Uighurs held at Guantanamo plead to Obama for release
A group of the 13 Chinese detainees held at the controversial U.S. prison at Guantanamo Bay, Cuba appealed directly to President Barack Obama for their immediate release, arguing that they have been cleared by the United States of any wrongdoing and they questioned why it was taking so long to go free.
The members of the Uighur ethnic group originally sent the appeal to Obama on March 8 but it was not cleared by the U.S. government for release until July 14, according to their attorneys. Two of the signatories have since been released to Bermuda, the lawyers said.

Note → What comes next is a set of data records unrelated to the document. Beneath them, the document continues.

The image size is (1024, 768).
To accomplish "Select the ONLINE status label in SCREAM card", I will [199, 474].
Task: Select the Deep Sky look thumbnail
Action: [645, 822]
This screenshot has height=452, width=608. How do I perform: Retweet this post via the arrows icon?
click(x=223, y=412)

“After 6 years of investigations, the US military confirmed that we are innocent,” the Uighurs said in their letter. “We are innocent civilians, however, we are currently still being held in jail.”
In June four Uighurs were transferred from the Guantanamo prison to the Atlantic island of Bermuda. The entire group, who come from China’s largely Muslim far-west region of Xinjiang, were captured by the U.S. government during fighting in Afghanistan after the Sept. 11, 2001, attacks in Washington and New York.
There has been some talk that the remaining 13 Uighurs held at Guantanamo Bay could go to the tropical Pacific island of Palau, where the government has agreed to take them temporarily as a humanitarian gesture. China has demanded that they all be returned to Chinese soil but the United States has said it could not return them because they would face persecution.
“The State Department, in coordination with the Defense Department and other interested agencies, is working to make appropriate arrangements to carry out transfers of these individuals in a manner consistent with national security and foreign policy interests of the United States, as well as U.S. policies concerning humane treatment,” said Justice Department spokesman Dean Boyd.
Obama has vowed to close Guantanamo prison by January 2010 and his administration has been trying to find places to send those detainees who have been cleared for transfer. But they have run into trouble finding countries willing to take former prisoners, particularly if the United States does not accept some of them as well.
“We do not believe that there is no country out there that would give us political asylum,” the letter said. “We do not believe that the U.S. government cannot find a solution for the Uighur issue here.”